Нередко и сам переписчик сознавал свои ошибки, и если этим переписчиком был монах, что почти постоянно случалось в средние века, то он на последнем листе книги обращался к читателю со смиренной просьбой простить ему проскользнувшие ошибки.
Для предупреждения стольких неудобств нередко также прибегали к пересмотру экземпляров и поручали такое дело какому-нибудь грамматику или издателю по профессии, который брался исправить погрешности, ошибочные наставления, или по крайней мере отмечал на полях более правильные наставления, заимствованные из какой-нибудь древней и более авторитетной рукописи; просматривавший грамматик подписывал свою работу и обыкновенно обозначал даже время её; мы имеем немало примеров таких подписей.
Теперь, когда мы уже так далеко подвинулись вперёд, может быть, пора представить вам несколько соображений о новом значении, которое придаёт слову книга по мере того, как развиваются наука и искусство письма. Поэтому автор просит читателя несколько сосредоточить свои мысли и удвоить своё внимание.

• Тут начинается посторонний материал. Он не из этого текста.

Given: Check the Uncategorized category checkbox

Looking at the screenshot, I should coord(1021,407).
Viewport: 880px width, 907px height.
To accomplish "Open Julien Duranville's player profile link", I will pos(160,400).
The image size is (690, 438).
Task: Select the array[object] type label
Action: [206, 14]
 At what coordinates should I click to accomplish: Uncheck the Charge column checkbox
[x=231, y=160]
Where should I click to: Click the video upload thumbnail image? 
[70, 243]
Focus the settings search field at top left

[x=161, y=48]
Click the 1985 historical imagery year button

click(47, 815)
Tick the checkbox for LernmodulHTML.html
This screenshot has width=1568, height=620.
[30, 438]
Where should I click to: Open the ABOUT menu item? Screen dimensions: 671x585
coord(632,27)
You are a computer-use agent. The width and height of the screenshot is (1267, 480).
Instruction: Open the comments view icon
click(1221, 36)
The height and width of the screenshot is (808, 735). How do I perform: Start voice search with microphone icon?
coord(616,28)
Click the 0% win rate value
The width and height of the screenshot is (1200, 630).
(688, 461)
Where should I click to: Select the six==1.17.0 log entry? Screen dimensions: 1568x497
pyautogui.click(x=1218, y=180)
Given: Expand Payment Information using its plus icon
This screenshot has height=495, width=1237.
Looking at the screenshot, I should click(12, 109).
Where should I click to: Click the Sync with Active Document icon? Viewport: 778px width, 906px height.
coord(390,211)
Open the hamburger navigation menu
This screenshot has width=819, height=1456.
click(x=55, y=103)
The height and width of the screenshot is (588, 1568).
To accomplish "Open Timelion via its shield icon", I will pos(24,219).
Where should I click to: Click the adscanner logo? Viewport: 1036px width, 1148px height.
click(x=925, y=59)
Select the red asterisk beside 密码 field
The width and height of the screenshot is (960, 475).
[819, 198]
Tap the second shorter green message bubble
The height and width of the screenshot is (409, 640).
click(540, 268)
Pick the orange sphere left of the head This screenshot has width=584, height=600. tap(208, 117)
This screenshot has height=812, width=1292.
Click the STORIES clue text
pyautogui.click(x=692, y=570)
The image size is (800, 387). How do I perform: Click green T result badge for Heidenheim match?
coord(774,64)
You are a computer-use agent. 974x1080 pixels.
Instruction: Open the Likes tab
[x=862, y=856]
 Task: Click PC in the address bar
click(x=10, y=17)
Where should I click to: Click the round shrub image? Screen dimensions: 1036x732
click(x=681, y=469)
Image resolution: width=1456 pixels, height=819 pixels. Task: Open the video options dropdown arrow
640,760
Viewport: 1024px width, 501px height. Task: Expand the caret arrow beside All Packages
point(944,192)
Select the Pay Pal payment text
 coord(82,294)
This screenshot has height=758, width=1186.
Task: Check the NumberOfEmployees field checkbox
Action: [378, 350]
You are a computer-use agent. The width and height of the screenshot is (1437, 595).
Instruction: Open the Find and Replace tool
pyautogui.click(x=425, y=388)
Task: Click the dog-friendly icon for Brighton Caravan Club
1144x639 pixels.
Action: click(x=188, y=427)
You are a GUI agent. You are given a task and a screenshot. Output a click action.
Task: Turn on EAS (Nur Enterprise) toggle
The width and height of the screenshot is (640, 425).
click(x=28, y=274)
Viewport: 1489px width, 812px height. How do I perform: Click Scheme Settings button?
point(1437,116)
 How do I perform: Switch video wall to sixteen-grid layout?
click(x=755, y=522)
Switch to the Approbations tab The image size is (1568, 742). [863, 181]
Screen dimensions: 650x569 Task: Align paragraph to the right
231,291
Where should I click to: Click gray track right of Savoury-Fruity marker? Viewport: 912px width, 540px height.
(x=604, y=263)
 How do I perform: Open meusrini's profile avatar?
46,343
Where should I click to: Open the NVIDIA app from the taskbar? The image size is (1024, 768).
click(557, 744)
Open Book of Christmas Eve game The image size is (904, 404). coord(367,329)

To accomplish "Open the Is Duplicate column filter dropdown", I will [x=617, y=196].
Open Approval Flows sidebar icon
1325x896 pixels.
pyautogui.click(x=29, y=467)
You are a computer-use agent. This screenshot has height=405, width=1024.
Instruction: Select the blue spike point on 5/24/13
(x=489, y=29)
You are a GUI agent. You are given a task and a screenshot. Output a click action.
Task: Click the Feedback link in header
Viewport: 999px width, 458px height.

Ряд страниц, помещённых одна подле другой, но не связанных между собой единством содержания, а, следовательно, и мыслей, могут занять собой целый том или даже несколько томов, и всё-таки не составить того, что собственно следует называть книгой. Например, собрание различных стихотворений или нескольких рассказов и анекдотов, если угодно, будут представлять собой книгу, чтение которой очень займёт; хронологический список событий, собрание астрономических или других наблюдений будут интересовать серьёзных читателей и учёных по профессии; но все произведения подобного рода не предполагают у автора таланта задумать и написать совершенно самостоятельный по мысли труд, создание воображения или знания, не предполагают таланта составить план такого труда и выполнить этот план в точности, дав каждой части предмета соответствующие размеры. Это последнее качество, самое высокое качество в произведениях ума, и стоит указать авторов, которые представляют нам первый пример этого. Автор не хочет этим сказать, что можно с полной точностью определить в истории место и время этого первого примера, но ведь хорошо уже и то, если мы можем подкрепить свои мысли несколькими собственными именами, составляющими эпоху в древней литературе. Для краткости ограничимся одним именем, может быть, самым знаменитым и самым великим во всей греческой литературе. Аристотель составлял компиляции фактов, анекдотов, наблюдений, вопросов и т. д.; но это не будут книги в высоком значении этого слова, как стараемся определить его мы. Они имеют свою пользу, но не представляют собой громадного ума, обнимающего различные части науки для того, чтобы изложить их по известному методу. Этот самый Аристотель написал в трёх книгах «Риторику», в которой он методически излагает начала и правила ораторского искусства; он написал «Историю животных» (Руководство к зоологии), в которой распределены по классам, по сходству органов все известные тогда животные; в которой описаны отправления этих различных органов и объяснены настолько, насколько это позволяло состояние знаний во времена Александра Великого. Вот две книги, две прекрасных книги, которым компетентные судьи удивляются ещё и ныне, несмотря на все успехи, сделанные наукой со времён Александра Македонского. Сюда же можно было бы присоединить и «Политику» того же автора, если бы она дошла до нас в лучшем состоянии.